Computer vision is starting to become practical and successful. The academic computer vision community has grown immensely in recent years and there is a rapidly growing computer vision industry ranging from high-tech giants to humble start-ups. In particular, the technology that computer vision relies on—computers, the internet, and cameras—is ever-improving in quality and power. Indeed the advances in technology alone may lead future historians of computer vision to conclude that researchers in the 1970’s and 1980’s were crazy romantics to address such a difficult problem with the hardware available at that time.

Nevertheless the rapid growth of computer vision and its freewheeling interdisciplinary nature, which continually borrows and adapts techniques from different disciplines, has led to its own dangers. The field risks being factionalized into groups of researchers using different techniques and with the same ideas being re-invented under different names. The experimental methodology can also be criticized by sometimes valuing complex models which yield gains of a few percentage points in performance on a dataset rather than simpler and more insightful models. Hence, as computer vision matures there is growing need for papers which address the fundamental issues of computer vision in a rigorous mathematics manner and which are carefully tested by well-designed experiments.

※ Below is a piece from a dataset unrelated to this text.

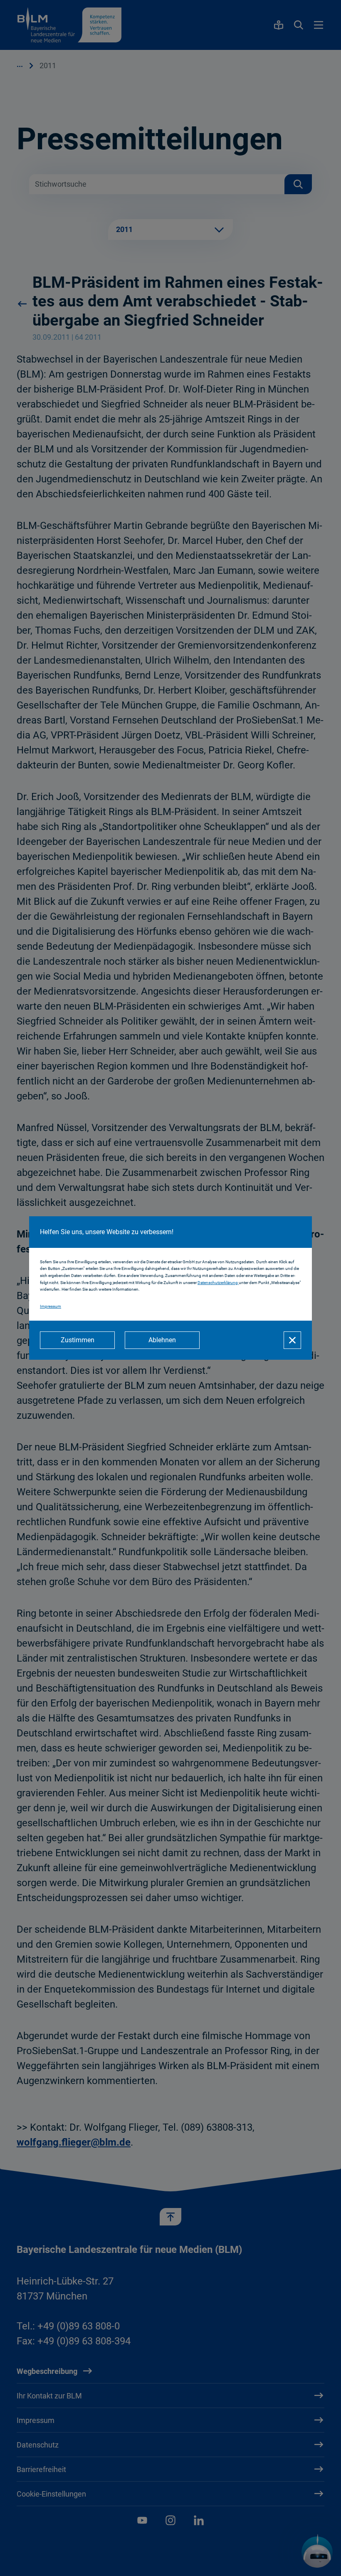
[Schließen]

This special issue contains seven papers which satisfy these requirements. They range over some of the major topics in computer vision—geometry, lighting, learning, probabilistic modeling—and help illustrate the richness of the field, the power and sophistication of the techniques being used, and the practical success on real world tasks.

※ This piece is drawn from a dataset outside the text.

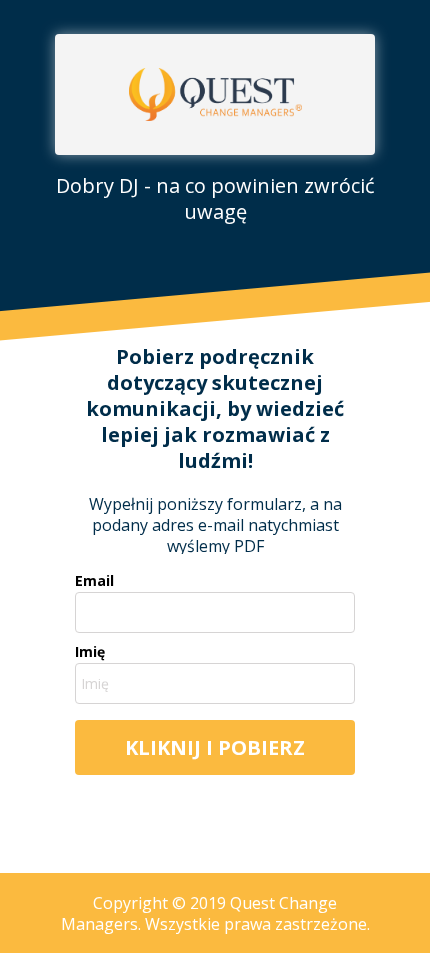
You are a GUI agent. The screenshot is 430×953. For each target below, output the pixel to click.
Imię (90, 652)
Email (94, 581)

Three of the papers address the fundamental issues of geometry, lighting, and the interactions between them. Firstly, “A Simple Prior-Free Method for Non-rigid Structure-from-Motion Factorization” (NRSfM) contains an elegant mathematical analysis of the problem of non-rigid structure from motion using the factorization approach. This analysis shows that the problem can be solved “prior-free” and leads naturally to a practical algorithm for NRSfM. Secondly, “Decomposing global light transport using time of flight imaging” shows how to decompose time of flight videos into direct, subsurface scattering, and interreflection components. This can be applied to recover projective depth from the direct component in the presence of global scattering, to identify and label different types of global illumination effects, to measure the parameters of subsurface scattering materials from a single point of view; to performi edge detection, and to adjust subsurface scattering to render novel images of the scene. Thirdly, “A Closed-Form, Consistent and Robust Solution to Uncalibrated Photometric Stereo Via Local Diffuse Reflectance Maxima” addresses the classic Generalized Bas Relief (GBR) ambiguity which involves both lighting and geometry. This paper contains insightful mathematical analysis of the interaction of geometry and lighting. They introduce the concept of LDR maxima and shows that this can yield a closed form solution for the GBR parameters which is robust, consistent, and gives good results on real world scenes.

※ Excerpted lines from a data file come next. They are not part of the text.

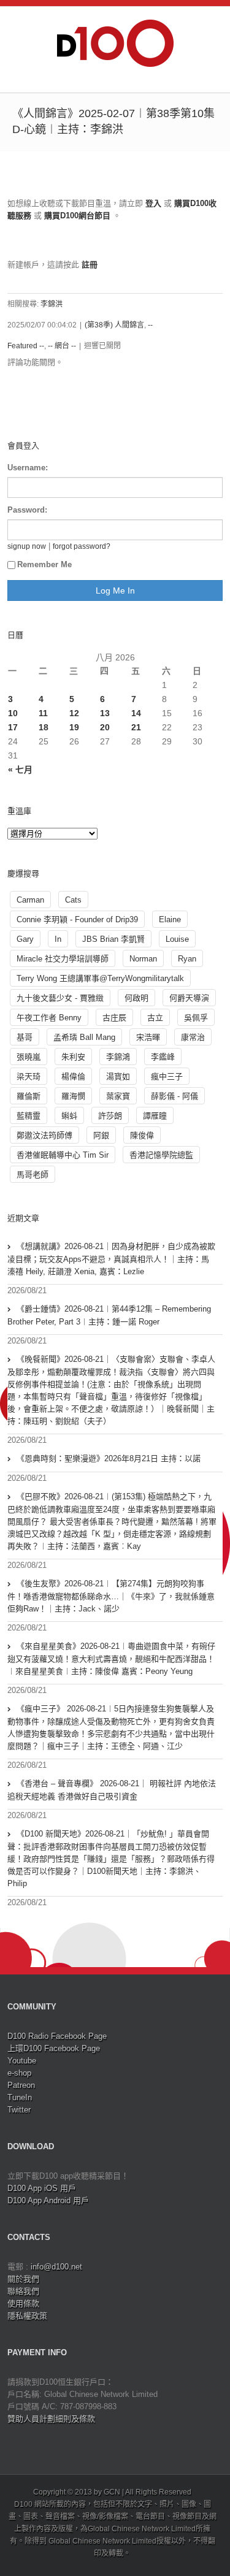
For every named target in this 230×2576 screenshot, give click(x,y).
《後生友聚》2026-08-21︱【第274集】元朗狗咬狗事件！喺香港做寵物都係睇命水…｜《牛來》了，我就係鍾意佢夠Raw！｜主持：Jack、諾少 (111, 1596)
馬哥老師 (32, 1174)
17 (13, 727)
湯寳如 (118, 1076)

The remaining four papers involve learning which is, arguably, the most important factor in the growing success of computer vision systems. The first two papers—“The Shape Boltzmann Machine: A Strong Model of Object Shape” and “Face Alignment by Explicit Shape Regression”—address the topics of shape modeling and object alignment. The Shape Boltzmann Machine (SBM) is a model for shape, based on deep Boltzmann machines, which is learnt from training data and is used for segmentation, detection, inpainting and graphics. The SBM capture shape sufficiently well that samples from it look realistic. By contrast, the paper on face alignment uses a regression approach to address this classic and important problem. This method significantly outperforms alternative methods is speed and accuracy. The second two papers apply learning to motion problems. The first paper, on “Max-Margin Early Event Detector’, using the maximum-margin framework to train temporal event detectors to recognize partial events, enabling early detection. This work extends structured output SVM to sequential data. This method is successfully applied to detect facial expressions, hand gestures, and human activities. The second paper on “Multi-Target Tracking by Online Learning a CRF Model of Appearance and Motion Patterns” applies online learning to multi-target tracking. The tracking problem is formulated using an online learned CRF model containing unary functions based on motion and appearance models for discriminating targets, together with binary functions which differentiate g pairs of tracklets.